Not being able to sleep when given the opportunity, or being unwilling to, when sleep deprived and exhausted is a Red Flag for postnatal depression. I mention this because while treatment for PND won't change your child's sleep, it will give you much more strength to cope with it as it is and/or deal with the challenge of improving it.
Food
Font worry about it for now. From 6-9 months the idea would be to maintain milk intact at pre-weaning levels, adding solids meals in addition to milk, not in place of. This then builds up baby's diet so that 9-12m you start reducing milk gradually as a means to increase portion sizes.
Bedtime
Your baby currently has such disrupted sleep that bedtime doesn't overly matter. Certainly not something to be worried about now. So if 9pm works for you, it's fine.
Cosleeping
Is there a reason you don't embrace this full time? That would be the easy answer to get everyone more sleep with fewer tears - the path of least resistance. Make the cot into a sidecar cot next to your (parental) bed and you and baby sleep there, cosleeping from the outset if needed. If DH can't deal with baby crying at night, he moves to the spare room not you.
This allows you to carry on feeding to sleep without having to cope with the tears of sleep training.
Cosleeping verses Independent Sleep
Will DS learning to sleep independently help?

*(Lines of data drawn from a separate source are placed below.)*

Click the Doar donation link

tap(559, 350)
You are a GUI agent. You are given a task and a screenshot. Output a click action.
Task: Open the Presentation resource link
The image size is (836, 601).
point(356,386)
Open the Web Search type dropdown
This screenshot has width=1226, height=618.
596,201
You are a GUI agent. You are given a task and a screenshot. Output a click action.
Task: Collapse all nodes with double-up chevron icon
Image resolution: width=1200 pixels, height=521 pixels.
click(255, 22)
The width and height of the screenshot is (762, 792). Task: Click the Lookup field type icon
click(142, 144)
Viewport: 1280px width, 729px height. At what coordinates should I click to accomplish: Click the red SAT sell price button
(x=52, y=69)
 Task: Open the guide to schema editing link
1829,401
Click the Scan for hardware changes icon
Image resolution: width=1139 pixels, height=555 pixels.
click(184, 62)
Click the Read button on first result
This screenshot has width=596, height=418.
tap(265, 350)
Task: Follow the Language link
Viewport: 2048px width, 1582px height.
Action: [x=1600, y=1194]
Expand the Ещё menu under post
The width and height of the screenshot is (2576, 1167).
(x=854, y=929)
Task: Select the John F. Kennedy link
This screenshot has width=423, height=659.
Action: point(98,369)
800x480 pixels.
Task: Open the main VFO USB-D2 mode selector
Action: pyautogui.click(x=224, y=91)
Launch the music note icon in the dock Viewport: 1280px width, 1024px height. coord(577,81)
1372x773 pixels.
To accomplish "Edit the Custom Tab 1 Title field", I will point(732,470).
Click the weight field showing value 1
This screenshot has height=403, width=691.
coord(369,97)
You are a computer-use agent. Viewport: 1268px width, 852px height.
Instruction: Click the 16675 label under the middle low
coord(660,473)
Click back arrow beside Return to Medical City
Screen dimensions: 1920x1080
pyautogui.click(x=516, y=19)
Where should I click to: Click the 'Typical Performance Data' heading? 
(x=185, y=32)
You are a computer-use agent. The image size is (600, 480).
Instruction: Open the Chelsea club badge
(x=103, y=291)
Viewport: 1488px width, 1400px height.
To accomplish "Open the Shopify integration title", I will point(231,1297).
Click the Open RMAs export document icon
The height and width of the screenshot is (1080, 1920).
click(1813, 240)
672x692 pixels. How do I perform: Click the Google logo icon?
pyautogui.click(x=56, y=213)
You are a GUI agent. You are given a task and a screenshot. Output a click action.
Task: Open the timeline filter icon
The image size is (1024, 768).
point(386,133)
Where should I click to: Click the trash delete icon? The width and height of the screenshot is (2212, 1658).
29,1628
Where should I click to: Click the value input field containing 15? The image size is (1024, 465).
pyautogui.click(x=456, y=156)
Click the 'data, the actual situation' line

If yes how do I persuade a "fed to sleep" baby to sleep independently?
If you intend to be your baby's source of comfort (by feeding to sleep), then you need to also accept full time cosleeping as explained above.
If you intend baby to sleep independently in the cot, then baby needs to learn to go to sleep in there and not be fed to sleep. So to answer your questions: Yes & with a lot of either time or crying.
Independent Sleep
The basic premise to all sleep training methods is to teach baby to go from awake to asleep in the cot. There are a million different ways to achieve this, which is where the conflicting advice comes from, but they all have the same goal and end point.
The wonder of the dummy is that while actively sucking it is impossible to cry. So dummies help baby learn to sleep independently without much crying.
Your baby doesn't have a dummy. So the first thing to say is that your baby will cry. No it's, buts or maybe. Learning to go from fully awake to asleep in the cot will be very hard, distressing and cause a lot of tears for your baby, used to being fed/cuddled to sleep and without the intellectual ability to understand why. Don't start sleep training unless you're prepared to cope with the crying (back to PND at start of my post), because half-ass doing this will make it work.
Of all the millions of methods, basically the methods which involve less crying take a lot of time (many months) to make progress. The methods which involve the most crying will see progress much faster (days).
Your choice on sleep training method comes down to your own resilience - how much crying and distress from your baby can you cope with as they learn independent sleep? That needs to be balanced against how much longer you can continue with poor sleep.
Daytime Naps
Have all naps on something that moves, without you going out. It makes life a million times easier. Bouncy chair is ideal - Sit baby in it at your feet as you sit on sofa and foot bounce as you watch TV. Or pram pushed non-stop back and forth on the spot.
Reduce awake time. 3 naps per day isn't enough for your baby. 60-90 minutes awake time would be ideal, no more than 2h. Persistant and cronic over-tiredness will be making everything harder and you could do with a few days in focusing to get out of this downward spiral of less sleep making sleep worse.